Per chi fa colture estensive come frumento, orzo o erba medica, il fattore acqua é sempre stato un non-problema, ma i climatologi lanciano l'allarme, perché in futuro anche queste colture potrebbero risentire di una diminuzione delle precipitazioni, specialmente negli areali del Sud Italia.
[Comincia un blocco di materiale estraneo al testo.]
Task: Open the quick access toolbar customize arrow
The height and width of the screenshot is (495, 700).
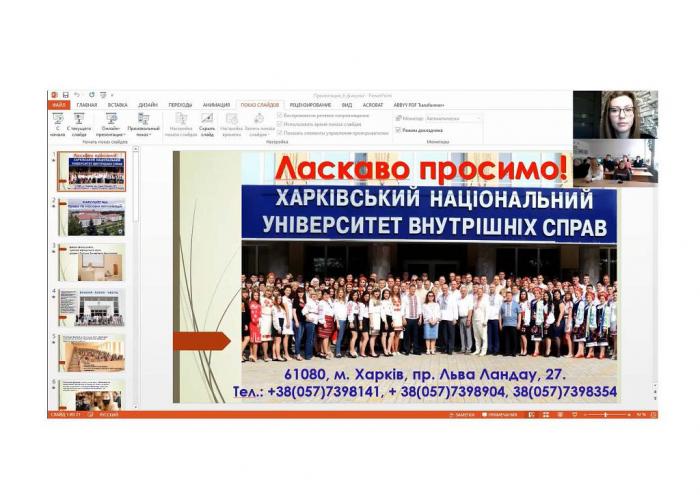Action: (110, 95)
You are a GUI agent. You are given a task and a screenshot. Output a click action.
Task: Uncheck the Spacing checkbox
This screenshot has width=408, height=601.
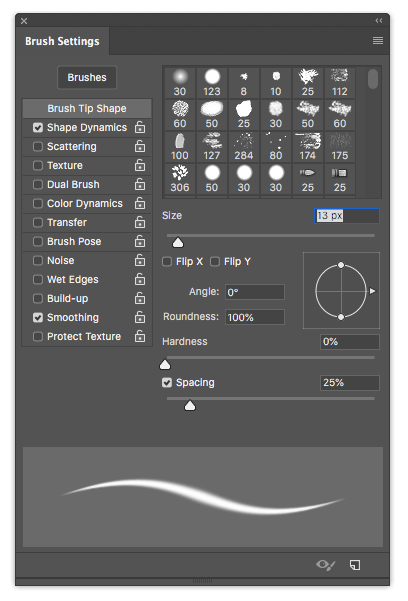pos(167,383)
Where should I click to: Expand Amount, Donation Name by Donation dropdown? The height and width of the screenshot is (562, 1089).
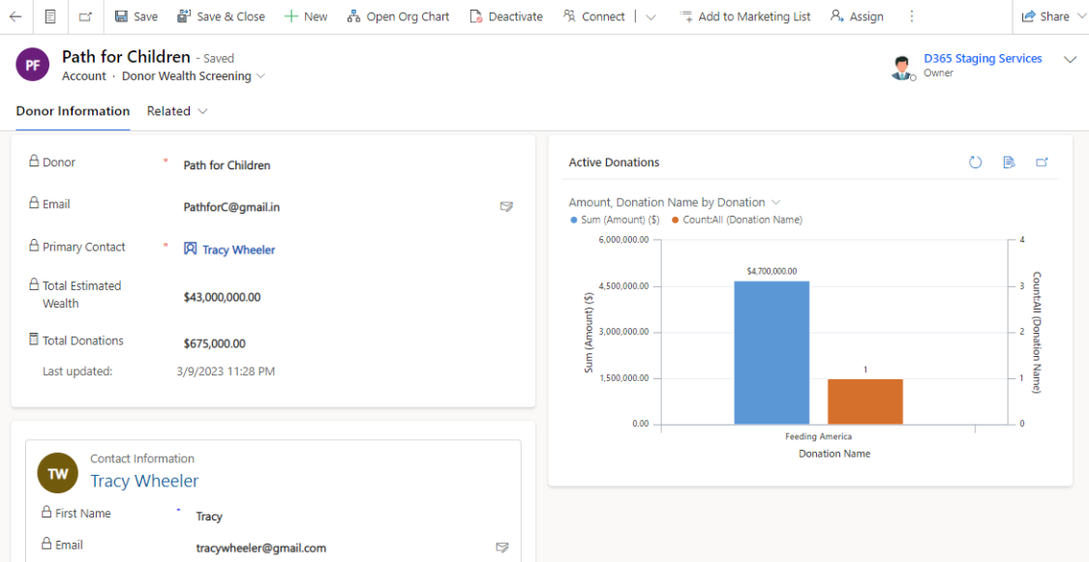click(776, 202)
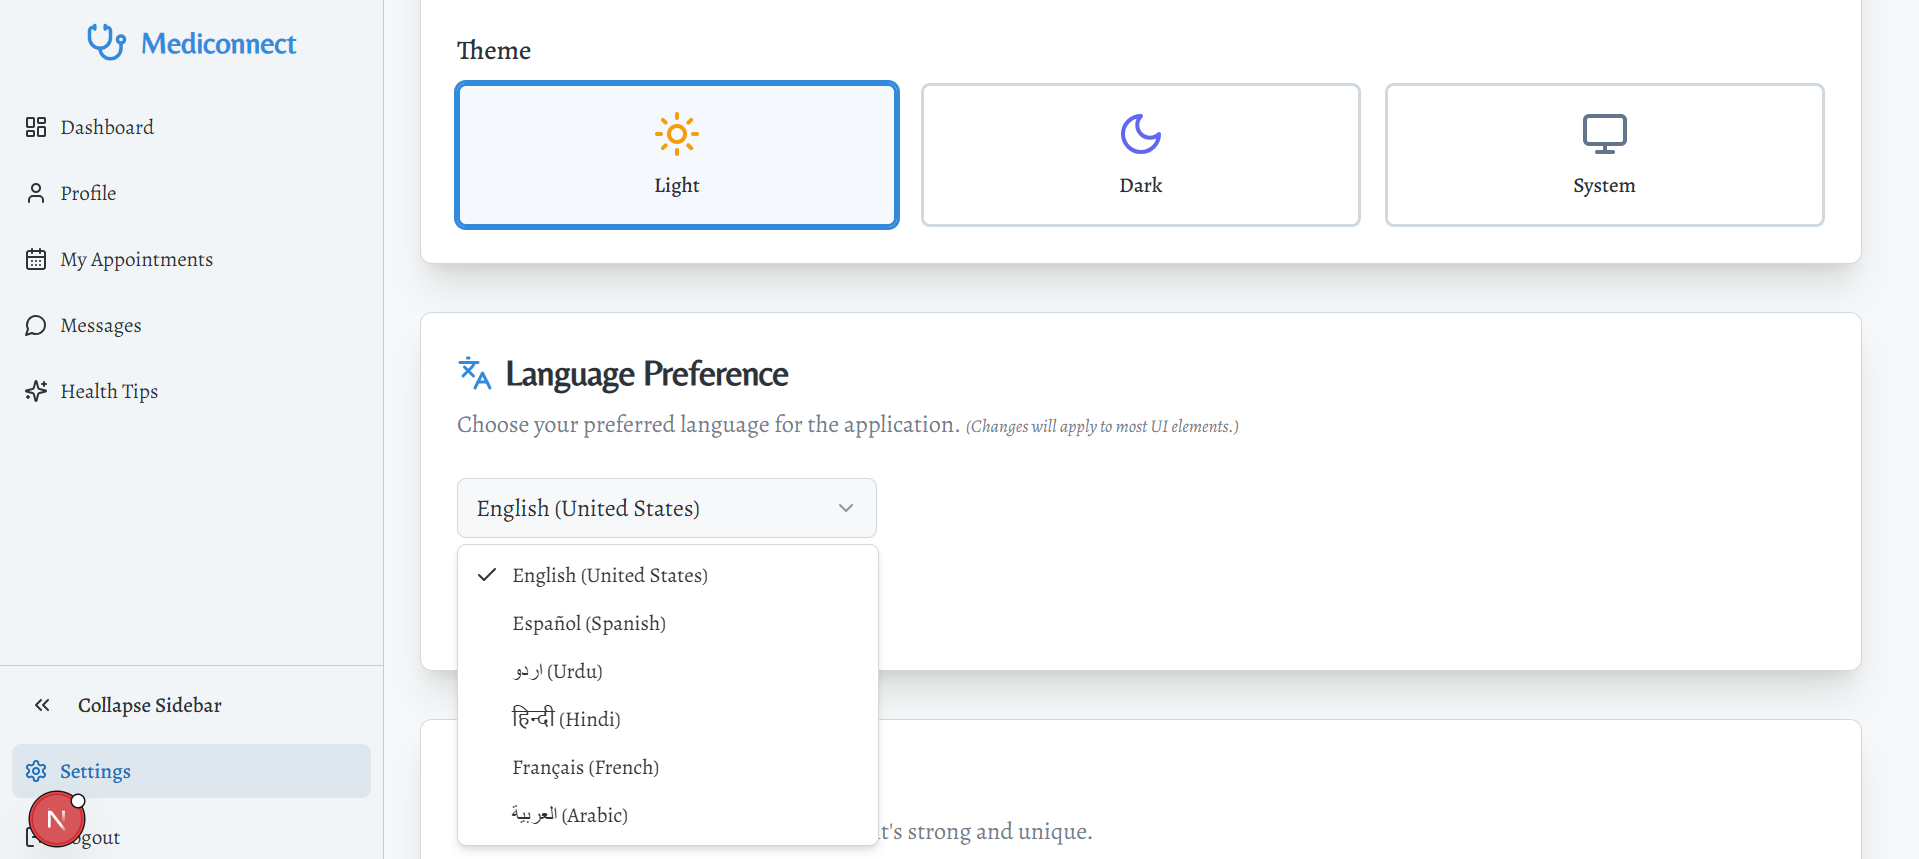The height and width of the screenshot is (859, 1919).
Task: Click the collapse sidebar double-chevron icon
Action: click(42, 705)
Ad avere già oggi dei seri problemi sono invece i maiscoltori. In venti anni (dati Ismea del 2018) il nostro Paese ha perso circa 420mila ettari dedicati a questa coltura. Si é passati dalla condizione di poter soddisfare in maniera autonoma la quasi totalità delle richieste del mercato (soprattutto zootecnico) ad essere forti importatori. Le condizioni climatiche sfavorevoli hanno messo a dura prova i produttori di mais che in aggiunta si trovano ad affrontare le micotossine e un mercato che lascia pochi margini di manovra (l'annata 2017/2018 ha corrisposto in media 178,04 euro a tonnellata di granella - dati Ismea).
Più roseo il quadro per i risicoltori che comunque si devono confrontare con le insistenti richieste di un cambio passo nell'uso dell'acqua. Le risaie infatti incamerano grandi quantità di risorsa idrica a monte, lasciando meno risorse per i territori a valle che nelle zone litornaee devono vedersela anche con il cuneo salino.
Ma quali sono le alternative alle tecniche tradizionali di irrigazione come lo scorrimento, per il mais, e la sommersione, per il riso? Cerchiamo di fare il punto mettendo le varie tecnologie a confronto.
Il mais: non solo scorrimento
Le piante di mais entrano facilmente in stress idrico anche se alcuni ibridi sono più sensibili di altri. Le fasi più delicate sono quelle in pre fioritura e fino a 30 giorni dopo, nella fese di maturazione lattea, quando l'insorgere di un fattore di stress può ridurre del 50-60% la produttività del campo (fonte: Assomais). In generale tutta la fase di maturazione é estremamente delicata e la mancanza di acqua è fonte di problemi al riempimento della cariosside. Senza contare che una pianta debole é più facilmente attaccata da funghi tossigeni.Fornire il giusto apporto idrico alle piante é dunque essenziale e, in funzione delle proprie specifiche caratteristiche, ogni azienda dovrà orientarsi scegliendo la migliore tra le soluzioni disponibili: scorrimento, rotolone, pivot/ranger, microirrigazione superficiale e subirrigazione.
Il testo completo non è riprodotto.